** Material shown follows **

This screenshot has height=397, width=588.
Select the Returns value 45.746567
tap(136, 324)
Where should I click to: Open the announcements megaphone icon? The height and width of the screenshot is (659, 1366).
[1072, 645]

** End of Material shown **

The entries above must be repeated word for word.

Exercise answer:
This screenshot has height=397, width=588.
Select the Returns value 45.746567
tap(136, 324)
Where should I click to: Open the announcements megaphone icon? The height and width of the screenshot is (659, 1366).
[1072, 645]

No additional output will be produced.